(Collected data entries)

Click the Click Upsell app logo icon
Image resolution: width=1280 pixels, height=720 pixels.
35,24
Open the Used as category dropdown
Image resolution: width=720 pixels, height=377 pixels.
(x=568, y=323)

AIM OF THE TASK
Format the lines above as a numbered list, dropping any blank lines.

ANSWER TO THIS TASK
1. Click the Click Upsell app logo icon
2. Image resolution: width=1280 pixels, height=720 pixels.
3. 35,24
4. Open the Used as category dropdown
5. Image resolution: width=720 pixels, height=377 pixels.
6. (x=568, y=323)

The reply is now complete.